Records contained in a dataset:
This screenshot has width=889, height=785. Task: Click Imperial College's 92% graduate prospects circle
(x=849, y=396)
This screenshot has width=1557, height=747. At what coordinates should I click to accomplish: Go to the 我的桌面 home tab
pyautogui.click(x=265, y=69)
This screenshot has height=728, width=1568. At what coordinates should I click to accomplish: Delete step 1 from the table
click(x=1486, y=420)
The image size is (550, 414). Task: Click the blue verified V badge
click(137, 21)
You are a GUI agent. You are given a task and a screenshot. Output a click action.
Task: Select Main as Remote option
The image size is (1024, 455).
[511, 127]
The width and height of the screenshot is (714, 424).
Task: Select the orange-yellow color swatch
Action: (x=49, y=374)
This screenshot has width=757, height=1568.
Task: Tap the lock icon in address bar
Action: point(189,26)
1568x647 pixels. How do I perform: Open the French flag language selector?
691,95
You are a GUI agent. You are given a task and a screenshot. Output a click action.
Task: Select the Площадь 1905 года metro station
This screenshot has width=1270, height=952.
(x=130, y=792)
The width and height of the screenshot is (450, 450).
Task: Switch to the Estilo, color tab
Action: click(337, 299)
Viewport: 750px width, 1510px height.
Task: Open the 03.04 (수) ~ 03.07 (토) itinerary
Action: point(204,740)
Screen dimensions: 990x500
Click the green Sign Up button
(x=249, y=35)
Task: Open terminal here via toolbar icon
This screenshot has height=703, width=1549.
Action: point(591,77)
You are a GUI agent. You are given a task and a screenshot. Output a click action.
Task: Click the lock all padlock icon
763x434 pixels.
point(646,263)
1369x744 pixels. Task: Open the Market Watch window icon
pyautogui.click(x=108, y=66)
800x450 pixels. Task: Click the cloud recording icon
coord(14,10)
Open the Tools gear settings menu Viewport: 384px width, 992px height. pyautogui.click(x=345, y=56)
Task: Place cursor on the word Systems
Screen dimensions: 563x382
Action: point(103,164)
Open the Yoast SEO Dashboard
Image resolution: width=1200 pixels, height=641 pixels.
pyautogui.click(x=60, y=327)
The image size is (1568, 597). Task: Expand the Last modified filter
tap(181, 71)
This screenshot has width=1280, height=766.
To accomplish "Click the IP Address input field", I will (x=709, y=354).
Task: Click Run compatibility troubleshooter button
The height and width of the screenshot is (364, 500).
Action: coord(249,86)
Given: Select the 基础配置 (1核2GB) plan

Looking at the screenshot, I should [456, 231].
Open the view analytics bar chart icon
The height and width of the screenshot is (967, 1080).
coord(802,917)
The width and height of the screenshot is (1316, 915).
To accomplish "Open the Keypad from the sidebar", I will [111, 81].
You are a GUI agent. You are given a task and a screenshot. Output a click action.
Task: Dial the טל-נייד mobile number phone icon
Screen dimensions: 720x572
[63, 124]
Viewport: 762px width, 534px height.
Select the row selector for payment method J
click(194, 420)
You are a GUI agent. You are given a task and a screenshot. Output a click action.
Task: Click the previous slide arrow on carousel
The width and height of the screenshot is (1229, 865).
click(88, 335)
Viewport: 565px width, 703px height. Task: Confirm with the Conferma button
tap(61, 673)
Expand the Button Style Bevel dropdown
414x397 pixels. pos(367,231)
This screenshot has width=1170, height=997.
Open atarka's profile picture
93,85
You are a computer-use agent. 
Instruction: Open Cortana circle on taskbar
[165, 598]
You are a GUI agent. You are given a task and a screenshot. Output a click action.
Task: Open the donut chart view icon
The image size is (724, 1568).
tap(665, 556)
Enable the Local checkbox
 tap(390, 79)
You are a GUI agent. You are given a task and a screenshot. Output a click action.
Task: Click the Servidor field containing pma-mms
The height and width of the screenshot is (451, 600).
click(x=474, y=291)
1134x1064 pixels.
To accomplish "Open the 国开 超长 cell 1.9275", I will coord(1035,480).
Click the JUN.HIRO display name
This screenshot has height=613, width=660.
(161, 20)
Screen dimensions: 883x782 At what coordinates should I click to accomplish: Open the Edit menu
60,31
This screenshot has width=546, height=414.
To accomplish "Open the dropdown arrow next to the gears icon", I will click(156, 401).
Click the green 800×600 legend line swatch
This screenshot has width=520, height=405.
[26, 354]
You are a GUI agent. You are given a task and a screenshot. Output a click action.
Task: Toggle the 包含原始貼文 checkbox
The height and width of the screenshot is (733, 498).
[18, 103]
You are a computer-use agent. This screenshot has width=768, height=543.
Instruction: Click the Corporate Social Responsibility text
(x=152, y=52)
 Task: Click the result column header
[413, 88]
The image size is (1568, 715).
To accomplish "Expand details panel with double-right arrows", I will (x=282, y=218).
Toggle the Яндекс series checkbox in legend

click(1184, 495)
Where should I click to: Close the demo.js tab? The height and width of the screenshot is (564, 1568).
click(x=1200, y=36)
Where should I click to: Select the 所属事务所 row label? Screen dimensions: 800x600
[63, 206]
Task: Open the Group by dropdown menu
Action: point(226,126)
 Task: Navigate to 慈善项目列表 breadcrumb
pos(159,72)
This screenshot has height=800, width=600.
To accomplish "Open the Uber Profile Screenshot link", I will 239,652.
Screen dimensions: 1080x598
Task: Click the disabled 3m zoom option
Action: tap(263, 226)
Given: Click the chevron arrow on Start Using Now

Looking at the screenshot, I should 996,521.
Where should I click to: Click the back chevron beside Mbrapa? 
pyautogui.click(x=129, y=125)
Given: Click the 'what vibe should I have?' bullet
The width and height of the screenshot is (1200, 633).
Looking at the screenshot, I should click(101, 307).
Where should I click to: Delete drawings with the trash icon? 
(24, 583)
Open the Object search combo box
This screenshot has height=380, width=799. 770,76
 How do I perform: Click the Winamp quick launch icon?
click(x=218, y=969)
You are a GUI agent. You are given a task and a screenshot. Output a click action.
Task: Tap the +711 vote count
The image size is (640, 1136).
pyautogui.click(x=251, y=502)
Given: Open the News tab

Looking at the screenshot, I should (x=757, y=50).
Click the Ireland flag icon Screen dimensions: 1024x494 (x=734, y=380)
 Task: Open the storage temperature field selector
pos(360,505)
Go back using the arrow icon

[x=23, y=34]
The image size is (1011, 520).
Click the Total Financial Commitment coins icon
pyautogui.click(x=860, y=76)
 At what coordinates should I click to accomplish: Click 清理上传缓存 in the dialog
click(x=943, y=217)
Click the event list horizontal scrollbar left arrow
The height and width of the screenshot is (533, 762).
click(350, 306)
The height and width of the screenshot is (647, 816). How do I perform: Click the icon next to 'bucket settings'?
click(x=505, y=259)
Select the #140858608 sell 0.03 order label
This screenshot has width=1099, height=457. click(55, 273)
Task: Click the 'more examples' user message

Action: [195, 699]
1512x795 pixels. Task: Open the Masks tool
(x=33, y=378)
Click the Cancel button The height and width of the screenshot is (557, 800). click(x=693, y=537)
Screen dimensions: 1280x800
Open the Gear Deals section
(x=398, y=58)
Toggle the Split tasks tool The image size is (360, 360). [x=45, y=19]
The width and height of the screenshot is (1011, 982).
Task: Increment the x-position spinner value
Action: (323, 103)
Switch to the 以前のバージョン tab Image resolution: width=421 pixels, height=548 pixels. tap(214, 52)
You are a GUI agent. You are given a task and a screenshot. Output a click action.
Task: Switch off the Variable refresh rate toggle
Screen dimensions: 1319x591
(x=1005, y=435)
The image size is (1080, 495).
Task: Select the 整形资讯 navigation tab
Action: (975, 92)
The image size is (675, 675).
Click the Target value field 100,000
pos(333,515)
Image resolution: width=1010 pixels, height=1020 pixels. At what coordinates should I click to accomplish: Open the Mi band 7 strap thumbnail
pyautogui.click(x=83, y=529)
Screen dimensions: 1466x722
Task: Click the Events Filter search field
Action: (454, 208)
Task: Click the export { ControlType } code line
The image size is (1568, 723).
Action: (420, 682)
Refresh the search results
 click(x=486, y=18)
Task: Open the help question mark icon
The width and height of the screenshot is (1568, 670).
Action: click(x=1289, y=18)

Aim of the task:
Each line from the one containing "Task: Click the export" through the final line of the records must be repeated exactly, with no line added or dropped.

Response to the task:
Task: Click the export { ControlType } code line
The image size is (1568, 723).
Action: (420, 682)
Refresh the search results
 click(x=486, y=18)
Task: Open the help question mark icon
The width and height of the screenshot is (1568, 670).
Action: click(x=1289, y=18)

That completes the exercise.